■ **DATA LISTING**
━━━━━━━━
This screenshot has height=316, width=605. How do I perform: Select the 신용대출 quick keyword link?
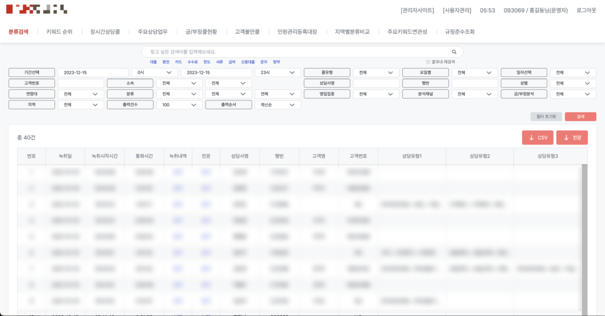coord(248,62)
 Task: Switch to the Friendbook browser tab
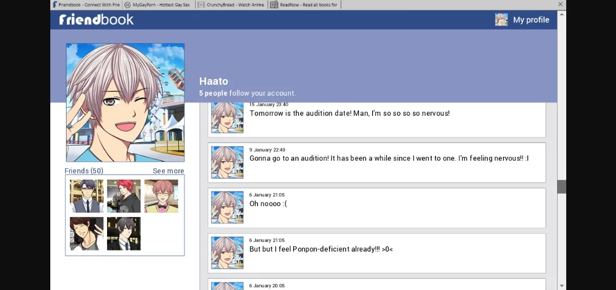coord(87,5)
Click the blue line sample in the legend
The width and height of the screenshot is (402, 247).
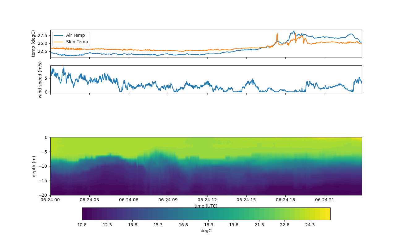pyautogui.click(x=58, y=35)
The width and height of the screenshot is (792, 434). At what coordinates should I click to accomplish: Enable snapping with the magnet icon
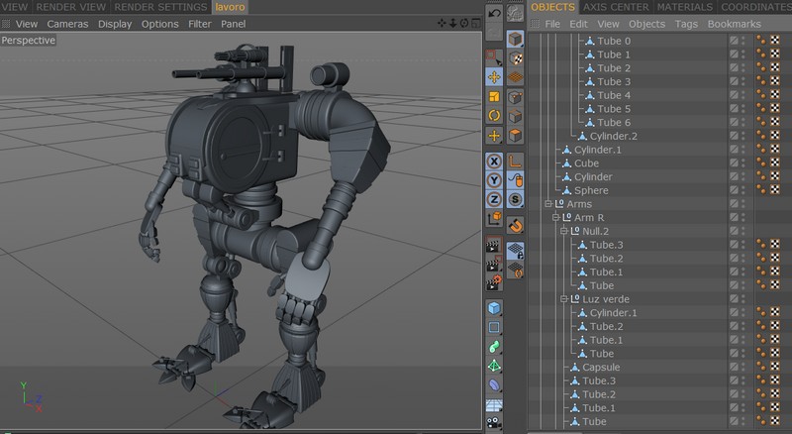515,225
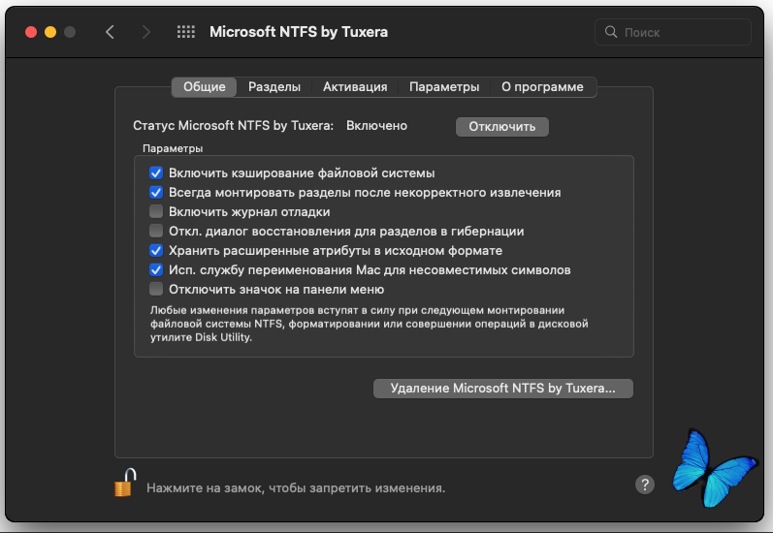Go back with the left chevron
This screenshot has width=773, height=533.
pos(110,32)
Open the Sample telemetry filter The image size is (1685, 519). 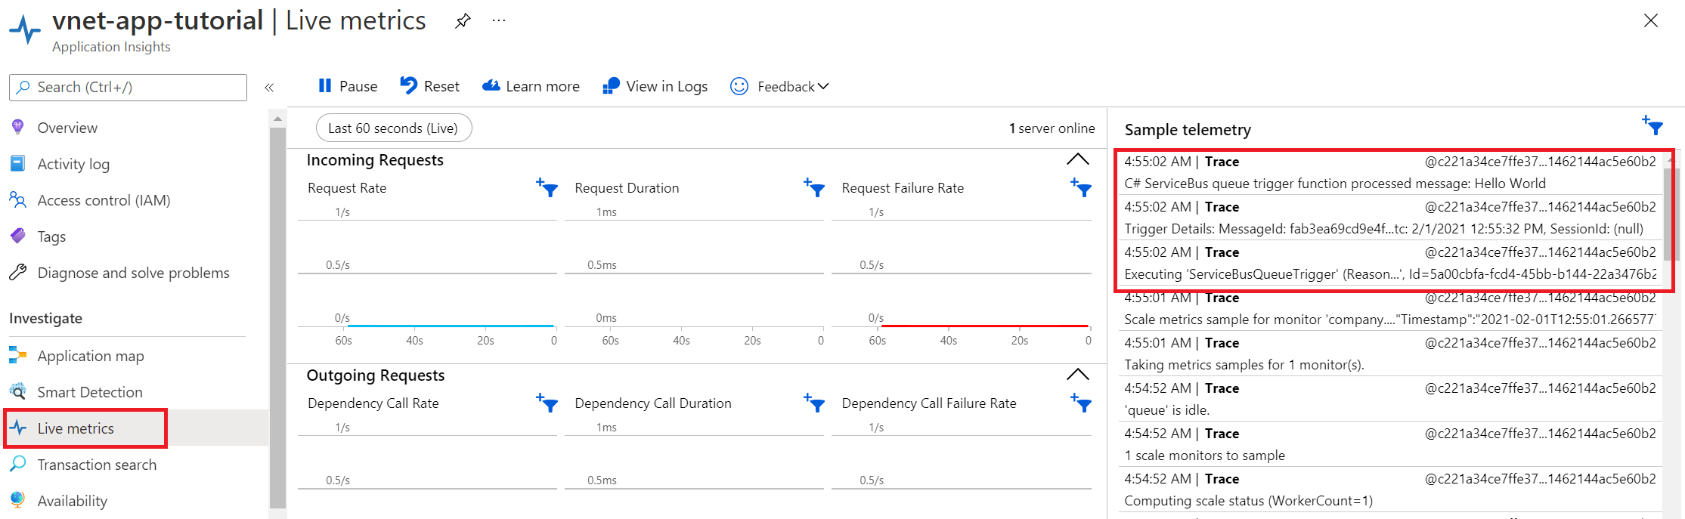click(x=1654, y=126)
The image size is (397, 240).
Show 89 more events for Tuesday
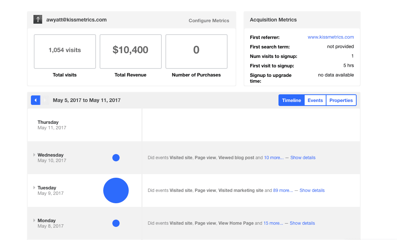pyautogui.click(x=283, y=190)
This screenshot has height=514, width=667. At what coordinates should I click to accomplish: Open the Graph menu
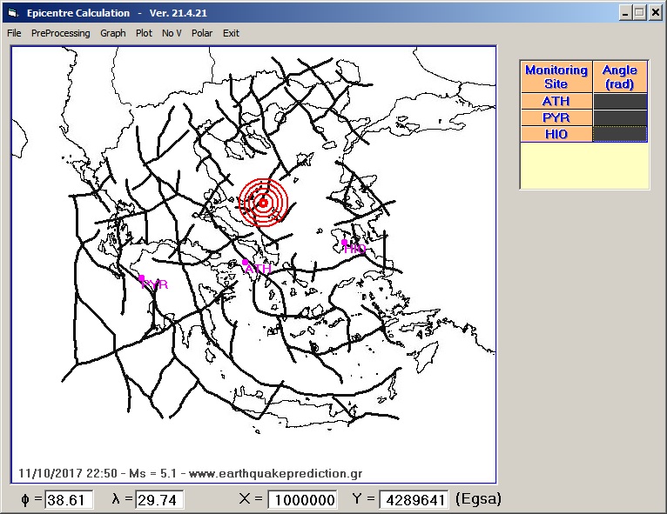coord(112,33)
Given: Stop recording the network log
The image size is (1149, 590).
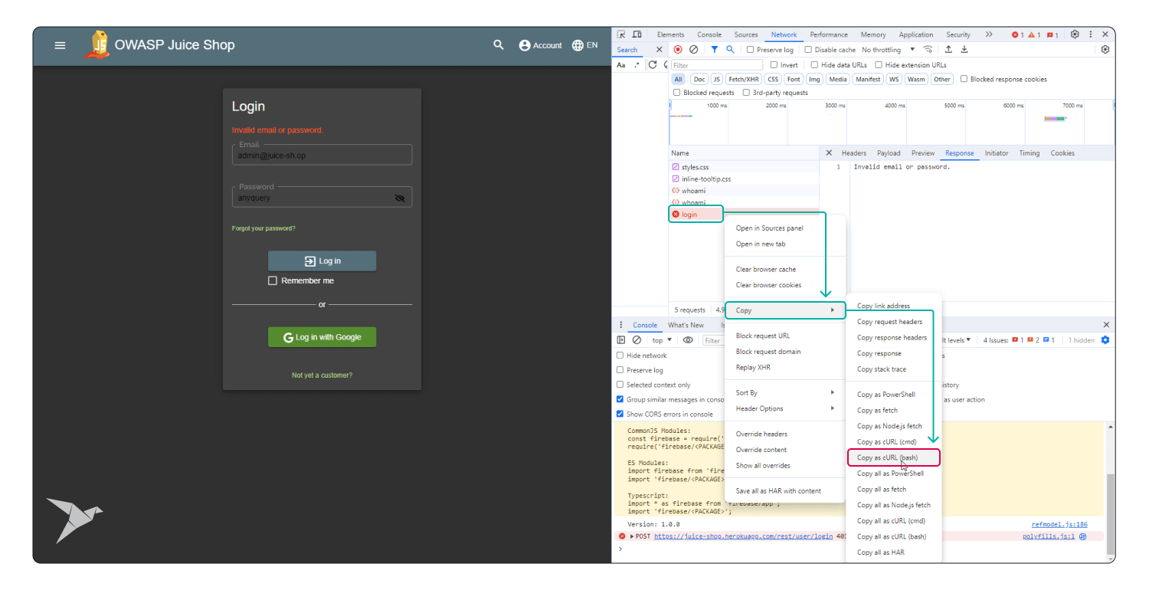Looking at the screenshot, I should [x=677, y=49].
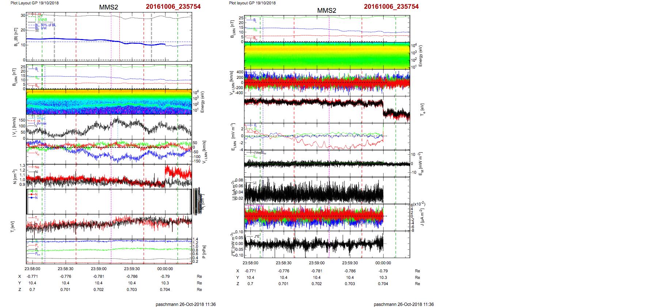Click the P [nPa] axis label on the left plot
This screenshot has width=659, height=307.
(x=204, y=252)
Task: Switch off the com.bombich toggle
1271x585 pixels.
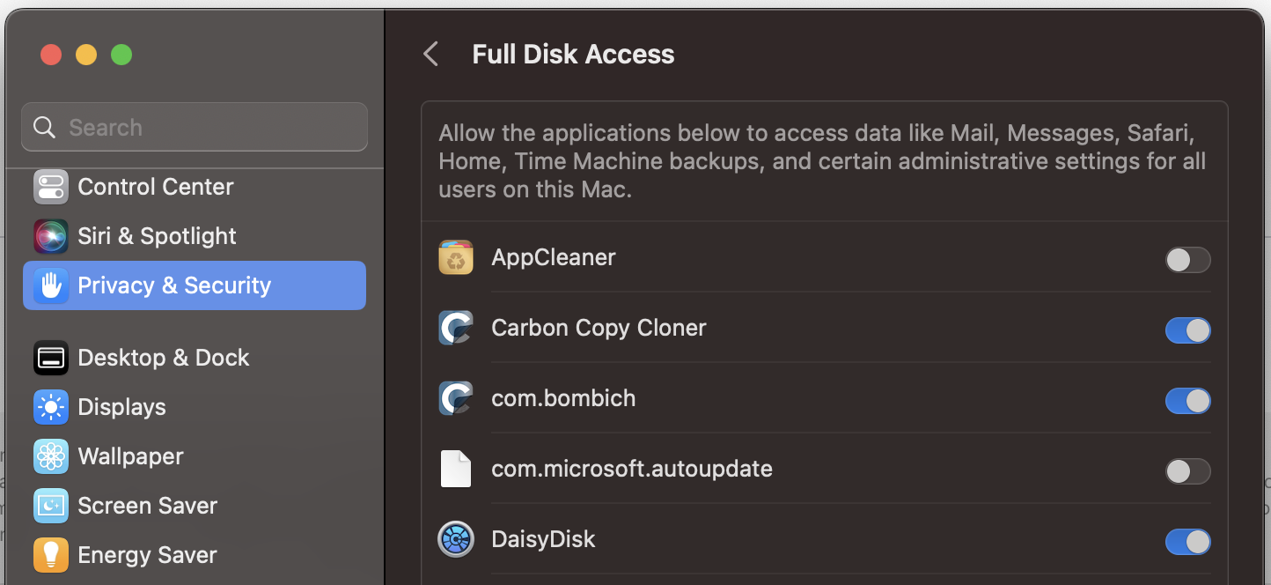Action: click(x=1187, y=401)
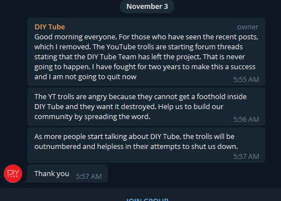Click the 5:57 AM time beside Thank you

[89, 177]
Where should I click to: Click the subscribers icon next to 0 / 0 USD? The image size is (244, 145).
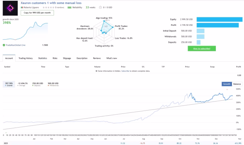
━━━━━━━━
Rewrite the items from the line with "Task: Switch off the com.bombich toggle" through the end of the items, changing "toggle" to "checkbox" and keeping everything else the same. Leave the pictures out.

■ **CORRECT OUTPUT**
Task: Switch off the com.bombich checkbox
1271x585 pixels.
Action: click(x=1187, y=401)
Click the 5:57 AM time beside Thank you

[89, 177]
Where should I click to: Click the subscribers icon next to 0 / 0 USD? The image size is (244, 145).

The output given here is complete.